Problem to solve:
Return every line of the records below that contains the string "name".

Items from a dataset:
* start *

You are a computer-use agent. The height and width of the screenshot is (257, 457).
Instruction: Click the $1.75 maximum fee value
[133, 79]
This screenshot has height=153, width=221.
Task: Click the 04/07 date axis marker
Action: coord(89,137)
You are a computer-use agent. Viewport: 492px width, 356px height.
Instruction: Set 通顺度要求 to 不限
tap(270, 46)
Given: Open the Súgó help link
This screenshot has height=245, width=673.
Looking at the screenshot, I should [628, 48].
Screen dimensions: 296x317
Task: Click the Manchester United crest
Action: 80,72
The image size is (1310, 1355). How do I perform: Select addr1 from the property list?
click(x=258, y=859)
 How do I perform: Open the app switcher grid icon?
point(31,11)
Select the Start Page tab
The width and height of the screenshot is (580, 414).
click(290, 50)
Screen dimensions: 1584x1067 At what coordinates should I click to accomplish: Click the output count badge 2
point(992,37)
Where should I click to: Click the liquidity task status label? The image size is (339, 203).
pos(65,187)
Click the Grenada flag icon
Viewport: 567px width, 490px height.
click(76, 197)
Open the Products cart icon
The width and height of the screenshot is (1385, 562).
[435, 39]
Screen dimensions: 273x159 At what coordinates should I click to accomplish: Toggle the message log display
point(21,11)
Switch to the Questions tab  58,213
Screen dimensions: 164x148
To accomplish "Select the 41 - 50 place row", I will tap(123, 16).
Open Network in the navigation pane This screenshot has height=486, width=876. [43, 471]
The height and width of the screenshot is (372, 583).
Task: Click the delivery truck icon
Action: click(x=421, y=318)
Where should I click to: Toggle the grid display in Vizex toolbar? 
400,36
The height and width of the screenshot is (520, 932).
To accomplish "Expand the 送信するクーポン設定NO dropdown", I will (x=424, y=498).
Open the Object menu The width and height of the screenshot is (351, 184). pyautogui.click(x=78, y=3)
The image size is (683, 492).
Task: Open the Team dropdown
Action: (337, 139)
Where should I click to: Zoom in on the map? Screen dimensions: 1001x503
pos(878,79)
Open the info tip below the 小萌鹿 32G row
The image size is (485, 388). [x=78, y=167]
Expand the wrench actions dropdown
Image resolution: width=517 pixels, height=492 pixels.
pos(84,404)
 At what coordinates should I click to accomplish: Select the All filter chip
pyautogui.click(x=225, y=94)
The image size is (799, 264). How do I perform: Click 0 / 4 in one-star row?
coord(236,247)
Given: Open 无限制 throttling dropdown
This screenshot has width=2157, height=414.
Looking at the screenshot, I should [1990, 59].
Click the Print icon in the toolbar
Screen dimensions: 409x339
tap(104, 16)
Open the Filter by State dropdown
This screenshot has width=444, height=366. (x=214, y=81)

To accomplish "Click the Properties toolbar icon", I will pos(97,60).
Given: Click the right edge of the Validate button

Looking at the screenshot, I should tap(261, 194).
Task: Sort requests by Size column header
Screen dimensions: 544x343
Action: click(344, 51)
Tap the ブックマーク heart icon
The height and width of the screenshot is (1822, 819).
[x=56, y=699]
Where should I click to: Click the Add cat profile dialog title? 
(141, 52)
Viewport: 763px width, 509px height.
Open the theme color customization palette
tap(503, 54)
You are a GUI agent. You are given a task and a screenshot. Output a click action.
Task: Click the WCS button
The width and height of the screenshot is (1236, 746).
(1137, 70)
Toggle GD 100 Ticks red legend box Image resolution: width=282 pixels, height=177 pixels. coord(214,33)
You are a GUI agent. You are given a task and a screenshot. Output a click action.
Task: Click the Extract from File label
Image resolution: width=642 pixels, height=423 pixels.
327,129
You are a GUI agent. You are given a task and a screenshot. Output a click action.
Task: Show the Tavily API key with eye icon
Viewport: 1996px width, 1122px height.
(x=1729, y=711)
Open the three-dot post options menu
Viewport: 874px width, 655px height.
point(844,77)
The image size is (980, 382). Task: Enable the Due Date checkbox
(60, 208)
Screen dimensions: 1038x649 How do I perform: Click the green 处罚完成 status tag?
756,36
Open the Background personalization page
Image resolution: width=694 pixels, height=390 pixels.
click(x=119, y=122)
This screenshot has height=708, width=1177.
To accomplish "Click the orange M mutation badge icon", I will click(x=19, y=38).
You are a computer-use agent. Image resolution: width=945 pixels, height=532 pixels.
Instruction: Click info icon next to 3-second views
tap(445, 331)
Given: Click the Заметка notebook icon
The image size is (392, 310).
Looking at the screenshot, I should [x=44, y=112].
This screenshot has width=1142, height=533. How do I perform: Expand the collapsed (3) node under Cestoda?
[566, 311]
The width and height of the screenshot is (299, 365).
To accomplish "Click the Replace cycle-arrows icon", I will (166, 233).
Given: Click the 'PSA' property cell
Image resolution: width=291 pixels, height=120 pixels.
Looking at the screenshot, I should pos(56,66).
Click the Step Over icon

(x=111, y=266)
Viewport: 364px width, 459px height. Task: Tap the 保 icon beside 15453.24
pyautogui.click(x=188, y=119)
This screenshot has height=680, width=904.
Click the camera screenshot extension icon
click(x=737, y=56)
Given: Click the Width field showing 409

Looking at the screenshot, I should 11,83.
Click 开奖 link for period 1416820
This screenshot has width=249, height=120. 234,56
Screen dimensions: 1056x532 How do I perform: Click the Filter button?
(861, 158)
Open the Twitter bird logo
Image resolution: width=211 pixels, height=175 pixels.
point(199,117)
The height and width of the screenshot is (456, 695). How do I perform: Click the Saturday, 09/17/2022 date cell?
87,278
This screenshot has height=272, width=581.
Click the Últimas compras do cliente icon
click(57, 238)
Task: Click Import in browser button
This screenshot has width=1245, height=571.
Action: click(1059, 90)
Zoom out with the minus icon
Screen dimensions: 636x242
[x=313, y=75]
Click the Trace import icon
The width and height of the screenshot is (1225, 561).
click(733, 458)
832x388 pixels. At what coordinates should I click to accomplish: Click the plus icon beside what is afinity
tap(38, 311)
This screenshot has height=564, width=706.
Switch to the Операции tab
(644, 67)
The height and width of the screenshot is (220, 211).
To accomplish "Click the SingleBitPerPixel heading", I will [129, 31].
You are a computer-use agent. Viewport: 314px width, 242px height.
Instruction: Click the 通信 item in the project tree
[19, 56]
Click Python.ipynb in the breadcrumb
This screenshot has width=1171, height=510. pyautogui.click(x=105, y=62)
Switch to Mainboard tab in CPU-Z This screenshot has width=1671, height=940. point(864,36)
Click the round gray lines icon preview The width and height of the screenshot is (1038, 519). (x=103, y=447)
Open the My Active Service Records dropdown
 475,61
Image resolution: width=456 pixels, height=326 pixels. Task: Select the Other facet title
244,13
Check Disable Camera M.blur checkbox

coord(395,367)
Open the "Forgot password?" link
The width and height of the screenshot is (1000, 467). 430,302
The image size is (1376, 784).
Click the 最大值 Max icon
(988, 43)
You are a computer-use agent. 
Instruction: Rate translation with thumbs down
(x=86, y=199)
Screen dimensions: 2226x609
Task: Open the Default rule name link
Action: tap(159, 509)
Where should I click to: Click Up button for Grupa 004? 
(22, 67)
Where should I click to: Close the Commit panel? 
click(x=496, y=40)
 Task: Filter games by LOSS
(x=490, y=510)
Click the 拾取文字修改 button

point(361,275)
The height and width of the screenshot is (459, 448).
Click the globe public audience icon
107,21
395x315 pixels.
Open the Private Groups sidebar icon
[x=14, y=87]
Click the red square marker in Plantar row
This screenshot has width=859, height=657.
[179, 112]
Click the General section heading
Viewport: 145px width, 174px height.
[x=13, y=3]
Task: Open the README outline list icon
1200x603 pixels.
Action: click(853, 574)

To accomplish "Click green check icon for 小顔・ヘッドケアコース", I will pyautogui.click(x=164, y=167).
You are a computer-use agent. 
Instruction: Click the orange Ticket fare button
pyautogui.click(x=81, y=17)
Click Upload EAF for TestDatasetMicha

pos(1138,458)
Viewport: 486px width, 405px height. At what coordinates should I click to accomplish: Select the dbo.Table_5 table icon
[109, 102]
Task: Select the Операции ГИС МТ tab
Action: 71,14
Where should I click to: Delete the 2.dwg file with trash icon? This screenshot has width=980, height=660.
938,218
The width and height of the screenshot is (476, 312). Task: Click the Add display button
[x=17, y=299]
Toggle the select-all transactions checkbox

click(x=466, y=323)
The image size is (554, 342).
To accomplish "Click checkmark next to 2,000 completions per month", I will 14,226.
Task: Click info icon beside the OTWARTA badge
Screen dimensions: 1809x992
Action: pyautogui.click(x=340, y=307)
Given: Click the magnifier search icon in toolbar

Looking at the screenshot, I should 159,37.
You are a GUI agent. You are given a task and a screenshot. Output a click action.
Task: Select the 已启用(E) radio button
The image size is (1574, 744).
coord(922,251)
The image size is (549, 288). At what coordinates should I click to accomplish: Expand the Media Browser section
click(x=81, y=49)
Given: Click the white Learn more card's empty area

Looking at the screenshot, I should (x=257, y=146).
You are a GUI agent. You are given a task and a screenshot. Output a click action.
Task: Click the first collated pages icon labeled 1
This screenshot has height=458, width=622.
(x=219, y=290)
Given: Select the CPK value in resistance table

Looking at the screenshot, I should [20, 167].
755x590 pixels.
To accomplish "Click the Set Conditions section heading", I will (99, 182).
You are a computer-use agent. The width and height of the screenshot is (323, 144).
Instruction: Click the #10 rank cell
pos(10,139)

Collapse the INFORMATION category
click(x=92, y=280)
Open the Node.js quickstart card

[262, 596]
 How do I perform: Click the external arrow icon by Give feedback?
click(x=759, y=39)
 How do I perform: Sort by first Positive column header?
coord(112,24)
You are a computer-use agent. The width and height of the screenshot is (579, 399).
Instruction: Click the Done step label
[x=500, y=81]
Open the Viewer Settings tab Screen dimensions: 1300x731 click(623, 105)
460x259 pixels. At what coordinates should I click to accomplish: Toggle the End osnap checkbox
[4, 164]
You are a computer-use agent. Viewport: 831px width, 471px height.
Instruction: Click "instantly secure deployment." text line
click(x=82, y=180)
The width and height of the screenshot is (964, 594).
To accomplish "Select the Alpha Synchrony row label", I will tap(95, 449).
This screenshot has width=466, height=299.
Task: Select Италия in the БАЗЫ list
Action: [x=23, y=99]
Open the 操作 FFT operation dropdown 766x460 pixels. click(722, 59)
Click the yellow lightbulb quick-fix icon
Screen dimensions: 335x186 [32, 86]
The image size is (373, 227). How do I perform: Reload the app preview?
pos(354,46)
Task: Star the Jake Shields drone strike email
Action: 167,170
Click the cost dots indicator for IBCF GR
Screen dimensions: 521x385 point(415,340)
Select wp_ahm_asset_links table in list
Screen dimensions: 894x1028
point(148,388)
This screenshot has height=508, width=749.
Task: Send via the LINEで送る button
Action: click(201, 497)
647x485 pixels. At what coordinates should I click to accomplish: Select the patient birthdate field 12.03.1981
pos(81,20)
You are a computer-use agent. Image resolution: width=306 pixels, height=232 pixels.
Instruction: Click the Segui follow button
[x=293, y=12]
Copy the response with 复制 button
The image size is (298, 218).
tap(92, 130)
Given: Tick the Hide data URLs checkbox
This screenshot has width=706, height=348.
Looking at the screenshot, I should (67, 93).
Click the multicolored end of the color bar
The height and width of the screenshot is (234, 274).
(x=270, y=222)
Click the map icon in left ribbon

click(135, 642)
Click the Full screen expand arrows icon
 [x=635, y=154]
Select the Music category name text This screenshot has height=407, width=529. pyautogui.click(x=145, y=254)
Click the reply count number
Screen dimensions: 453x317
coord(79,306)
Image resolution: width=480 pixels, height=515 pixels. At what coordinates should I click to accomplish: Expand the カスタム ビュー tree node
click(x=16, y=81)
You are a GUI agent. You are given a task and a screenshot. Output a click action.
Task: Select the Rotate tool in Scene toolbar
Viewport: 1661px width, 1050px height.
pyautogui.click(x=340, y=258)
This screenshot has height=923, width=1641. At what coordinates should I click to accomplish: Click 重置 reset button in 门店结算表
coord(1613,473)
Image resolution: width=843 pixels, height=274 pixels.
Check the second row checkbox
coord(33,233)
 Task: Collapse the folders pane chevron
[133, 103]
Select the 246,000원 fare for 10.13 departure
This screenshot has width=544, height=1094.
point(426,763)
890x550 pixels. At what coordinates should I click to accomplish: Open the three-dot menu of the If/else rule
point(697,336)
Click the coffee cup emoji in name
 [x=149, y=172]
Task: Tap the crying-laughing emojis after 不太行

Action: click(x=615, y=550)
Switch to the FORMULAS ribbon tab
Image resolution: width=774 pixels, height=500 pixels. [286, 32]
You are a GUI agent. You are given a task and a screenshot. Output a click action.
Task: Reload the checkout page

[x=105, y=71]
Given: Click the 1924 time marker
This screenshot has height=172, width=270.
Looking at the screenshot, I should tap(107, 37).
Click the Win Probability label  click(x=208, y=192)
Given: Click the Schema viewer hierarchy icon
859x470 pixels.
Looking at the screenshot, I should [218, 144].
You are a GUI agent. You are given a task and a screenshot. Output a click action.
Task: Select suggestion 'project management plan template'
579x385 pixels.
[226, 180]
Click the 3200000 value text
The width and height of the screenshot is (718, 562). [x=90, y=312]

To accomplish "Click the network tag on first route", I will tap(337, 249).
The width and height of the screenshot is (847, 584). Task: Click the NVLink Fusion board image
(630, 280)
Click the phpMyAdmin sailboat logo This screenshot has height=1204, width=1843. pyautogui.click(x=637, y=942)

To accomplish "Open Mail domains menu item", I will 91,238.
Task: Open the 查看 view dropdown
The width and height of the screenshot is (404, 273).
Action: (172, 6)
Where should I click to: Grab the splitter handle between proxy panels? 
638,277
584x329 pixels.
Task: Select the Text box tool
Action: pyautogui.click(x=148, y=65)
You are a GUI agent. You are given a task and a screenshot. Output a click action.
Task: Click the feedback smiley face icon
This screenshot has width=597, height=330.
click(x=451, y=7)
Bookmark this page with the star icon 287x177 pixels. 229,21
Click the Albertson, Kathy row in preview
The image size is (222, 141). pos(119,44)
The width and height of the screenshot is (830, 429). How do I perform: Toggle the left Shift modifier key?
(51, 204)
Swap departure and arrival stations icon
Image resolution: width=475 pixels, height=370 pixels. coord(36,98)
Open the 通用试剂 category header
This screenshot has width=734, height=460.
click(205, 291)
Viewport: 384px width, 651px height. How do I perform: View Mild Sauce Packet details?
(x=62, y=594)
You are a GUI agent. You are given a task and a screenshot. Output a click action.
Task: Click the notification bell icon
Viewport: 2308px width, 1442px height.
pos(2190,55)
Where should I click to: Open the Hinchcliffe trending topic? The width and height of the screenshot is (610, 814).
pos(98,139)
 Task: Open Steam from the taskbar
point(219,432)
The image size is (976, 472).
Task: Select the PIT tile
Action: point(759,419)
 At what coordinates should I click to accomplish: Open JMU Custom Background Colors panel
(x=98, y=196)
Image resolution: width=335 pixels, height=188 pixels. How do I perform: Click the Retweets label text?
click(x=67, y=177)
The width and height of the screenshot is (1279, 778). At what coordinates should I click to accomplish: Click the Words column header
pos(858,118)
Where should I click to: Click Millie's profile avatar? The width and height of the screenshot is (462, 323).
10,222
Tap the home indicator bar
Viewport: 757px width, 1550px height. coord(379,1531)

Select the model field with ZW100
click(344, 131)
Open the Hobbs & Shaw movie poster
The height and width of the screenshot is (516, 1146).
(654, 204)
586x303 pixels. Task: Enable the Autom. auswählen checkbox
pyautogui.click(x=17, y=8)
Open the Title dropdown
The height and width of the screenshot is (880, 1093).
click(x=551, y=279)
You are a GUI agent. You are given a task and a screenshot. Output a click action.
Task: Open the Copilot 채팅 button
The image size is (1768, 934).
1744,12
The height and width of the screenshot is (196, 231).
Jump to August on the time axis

* end *

Exercise output:
Task: Open the Default rule name link
Select the Music category name text This screenshot has height=407, width=529. pyautogui.click(x=145, y=254)
Click the coffee cup emoji in name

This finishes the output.